[Date Prev][Date Next][Thread Prev][Thread Next][Date Index][Thread Index]
Re: [PATCH 2/6] migration: Kick postcopy threads on cancel
From: |
Daniel P . Berrangé |
Subject: |
Re: [PATCH 2/6] migration: Kick postcopy threads on cancel |
Date: |
Thu, 5 Dec 2024 15:44:05 +0000 |
User-agent: |
Mutt/2.2.13 (2024-03-09) |
On Thu, Dec 05, 2024 at 10:03:58AM -0500, Peter Xu wrote:
> On Thu, Dec 05, 2024 at 10:18:53AM -0300, Fabiano Rosas wrote:
> > Daniel P. Berrangé <berrange@redhat.com> writes:
> >
> > > On Wed, Dec 04, 2024 at 03:51:27PM -0500, Peter Xu wrote:
> > >> On Wed, Dec 04, 2024 at 08:02:31PM +0000, Daniel P. Berrangé wrote:
> > >> > I would say the difference is like a graceful shutdown vs pulling the
> > >> > power plug in a bare metal machine
> > >> >
> > >> > 'cancel' is intended to be graceful. It should leave you with a
> > >> > functional
> > >> > QEMU (or refuse to run if unsafe).
> > >> >
> > >> > 'yank' is intended to be forceful, letting you get out of bad
> > >> > situations
> > >> > that would otherwise require you to kill the entire QEMU process, but
> > >> > still with possible associated risk data loss to the QEMU backends.
> > >> >
> > >> > They have overlap, but are none the less different.
> > >>
> > >> The question is more about whether yank should be used at all for
> > >> migration only, not about the rest instances.
> > >>
> > >> My answer is yank should never be used for migration, because
> > >> "migrate_cancel" also unplugs the power plug.. It's not anything more
> > >> enforced. It's only doing less always.
> > >>
> > >> E.g. migration_yank_iochannel() is exactly what we do with
> > >> qmp_migrate_cancel() in the first place, only that migrate_cancel only
> > >> does
> > >> it on the main channel (on both qemufiles even if ioc is one), however it
> > >> should be suffice, and behave the same way, as strong as "yank".
> > >
> > > I recall at the time the yank stuff was introduced, one of the scenarios
> > > they were concerned about was related to locks held by QEMU code. eg that
> > > there are scenarios where migrate_cancel may not be processed promptly
> > > enough due to being stalled on mutexes held by other concurrently running
> > > threads. Now I would expect any such long duration stalls on migration
> > > mutexes to be bugs, but the intent of yank is to give a recovery mechanism
> > > that can workaround such bugs. The yank QMP command only interacts with
> > > its own local mutexes.
> >
> > Ok, so that could only mean a thread stuck in recv() while holding the
> > BQL. I don't think we have any other locks which would stop
> > migrate_cancel from making progress or other stall situations that could
> > be helped by a shutdown(). Note that most of locks around qemu_file were
> > a late addition. I don't think that scenario is possible today. I'll
> > have to do some tests.
>
> And if that is a real difference, I'd think whether we should simply make
> migrate_cancel be oob-capable too.. IOW, I still think it'll be good to
> stick with always one API to cancel a migration, no matter which it is. If
> we want to move over to yank then I think we should move all migrate_cancel
> operations into yank and deprecate "migrate_cancel', but that sounds
> overkill.
Well migrate_cancel ought to be safer than yank. eg migrate_cancel (sh|c)ould
refuse to run if issued during post-copy phase. Or even in precopy, if
in the final vmstate copy & switchover phase we shouldn't need to cancel.

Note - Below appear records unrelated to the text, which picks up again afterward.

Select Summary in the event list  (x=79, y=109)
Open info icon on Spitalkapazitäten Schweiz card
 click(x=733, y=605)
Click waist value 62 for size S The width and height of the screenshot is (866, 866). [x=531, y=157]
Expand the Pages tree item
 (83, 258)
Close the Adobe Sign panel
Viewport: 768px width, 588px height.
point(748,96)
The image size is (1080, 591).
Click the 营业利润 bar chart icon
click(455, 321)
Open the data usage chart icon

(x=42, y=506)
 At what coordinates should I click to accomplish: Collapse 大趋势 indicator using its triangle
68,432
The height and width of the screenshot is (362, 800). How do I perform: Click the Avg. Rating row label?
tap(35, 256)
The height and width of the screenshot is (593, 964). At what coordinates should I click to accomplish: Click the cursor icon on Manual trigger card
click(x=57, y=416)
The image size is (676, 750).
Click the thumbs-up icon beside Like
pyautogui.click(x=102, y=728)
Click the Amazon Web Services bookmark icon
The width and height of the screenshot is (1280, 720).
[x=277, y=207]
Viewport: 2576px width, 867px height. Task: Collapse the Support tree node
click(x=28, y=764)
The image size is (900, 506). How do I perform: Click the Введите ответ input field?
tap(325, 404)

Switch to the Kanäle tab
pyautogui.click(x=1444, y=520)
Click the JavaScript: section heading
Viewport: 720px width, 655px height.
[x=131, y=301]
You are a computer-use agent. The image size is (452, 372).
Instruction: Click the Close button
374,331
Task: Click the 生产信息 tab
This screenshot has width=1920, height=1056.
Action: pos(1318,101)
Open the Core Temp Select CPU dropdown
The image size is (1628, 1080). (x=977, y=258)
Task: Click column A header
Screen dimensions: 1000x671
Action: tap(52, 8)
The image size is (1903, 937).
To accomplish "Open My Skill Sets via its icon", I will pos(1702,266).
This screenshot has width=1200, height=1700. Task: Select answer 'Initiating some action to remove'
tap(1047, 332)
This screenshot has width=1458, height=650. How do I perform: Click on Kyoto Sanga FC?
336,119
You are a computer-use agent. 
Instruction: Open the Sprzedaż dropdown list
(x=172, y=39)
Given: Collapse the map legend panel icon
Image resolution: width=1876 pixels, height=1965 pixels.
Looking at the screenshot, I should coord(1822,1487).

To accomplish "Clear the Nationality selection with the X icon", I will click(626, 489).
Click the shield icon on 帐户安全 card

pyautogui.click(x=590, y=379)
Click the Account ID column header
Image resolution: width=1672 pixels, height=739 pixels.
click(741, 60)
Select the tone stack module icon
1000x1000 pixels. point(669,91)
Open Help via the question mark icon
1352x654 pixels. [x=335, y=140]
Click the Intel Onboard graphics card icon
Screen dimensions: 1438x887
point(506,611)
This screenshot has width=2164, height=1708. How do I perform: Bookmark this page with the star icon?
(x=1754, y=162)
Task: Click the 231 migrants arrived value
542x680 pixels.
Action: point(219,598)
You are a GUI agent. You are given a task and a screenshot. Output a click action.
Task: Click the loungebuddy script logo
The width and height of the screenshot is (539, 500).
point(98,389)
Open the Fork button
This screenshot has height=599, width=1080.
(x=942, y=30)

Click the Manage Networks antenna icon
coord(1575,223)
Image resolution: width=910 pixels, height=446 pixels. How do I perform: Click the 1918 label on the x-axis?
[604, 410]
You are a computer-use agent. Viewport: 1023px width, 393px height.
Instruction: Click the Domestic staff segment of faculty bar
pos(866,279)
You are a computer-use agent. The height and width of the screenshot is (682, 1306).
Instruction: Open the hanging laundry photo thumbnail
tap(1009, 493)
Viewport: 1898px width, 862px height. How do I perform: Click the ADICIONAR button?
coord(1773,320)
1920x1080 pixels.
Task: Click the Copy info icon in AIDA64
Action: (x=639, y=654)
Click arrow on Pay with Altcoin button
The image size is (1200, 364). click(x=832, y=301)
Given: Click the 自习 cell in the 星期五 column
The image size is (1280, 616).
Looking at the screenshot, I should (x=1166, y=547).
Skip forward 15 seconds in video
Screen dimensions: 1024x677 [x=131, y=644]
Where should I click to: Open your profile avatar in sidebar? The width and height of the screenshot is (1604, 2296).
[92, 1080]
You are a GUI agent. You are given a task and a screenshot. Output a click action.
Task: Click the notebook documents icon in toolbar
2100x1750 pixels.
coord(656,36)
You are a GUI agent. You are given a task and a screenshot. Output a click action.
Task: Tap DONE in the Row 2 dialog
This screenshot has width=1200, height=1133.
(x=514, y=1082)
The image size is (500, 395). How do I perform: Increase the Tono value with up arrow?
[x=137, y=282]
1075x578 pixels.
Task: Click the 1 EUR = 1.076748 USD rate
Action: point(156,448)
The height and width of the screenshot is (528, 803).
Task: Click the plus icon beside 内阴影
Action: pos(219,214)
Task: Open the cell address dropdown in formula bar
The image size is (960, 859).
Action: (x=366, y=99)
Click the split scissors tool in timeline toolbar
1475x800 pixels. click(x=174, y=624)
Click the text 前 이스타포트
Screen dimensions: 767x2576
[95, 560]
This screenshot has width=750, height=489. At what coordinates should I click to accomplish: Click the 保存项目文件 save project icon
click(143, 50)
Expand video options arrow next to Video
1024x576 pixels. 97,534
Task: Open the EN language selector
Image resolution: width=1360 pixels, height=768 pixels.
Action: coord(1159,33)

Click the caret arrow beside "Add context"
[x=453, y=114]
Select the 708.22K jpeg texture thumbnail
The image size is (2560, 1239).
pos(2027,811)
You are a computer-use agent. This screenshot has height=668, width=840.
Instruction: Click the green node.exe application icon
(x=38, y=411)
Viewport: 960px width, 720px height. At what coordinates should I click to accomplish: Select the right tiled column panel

yank meanwhile will always run, no matter what, because by design, it has
no interaction with the migration code beyond knowing that a socket exists.
I don't think we should combine them. They have alot of common, but there
are subtle differences that are relevant to the scenarios in which thye
are intended to be used.
> There's only one thing that might not be oob-compatible there so far, which
> is bdrv_activate_all(). But I plan to remove it very soon (so that disks
> will be activated in the migration thread instead, just like failure cases).
>
> >
> > On that note, how is yank supposed to be accessed? I don't see support
> > in libvirt. Is there a way to hook into QMP after the fact somehow?
> >
>
> --
> Peter Xu
>
With regards,
Daniel
--
|: https://berrange.com -o- https://www.flickr.com/photos/dberrange :|
|: https://libvirt.org -o- https://fstop138.berrange.com :|
|: https://entangle-photo.org -o- https://www.instagram.com/dberrange :|
- Re: [PATCH 2/6] migration: Kick postcopy threads on cancel, (continued)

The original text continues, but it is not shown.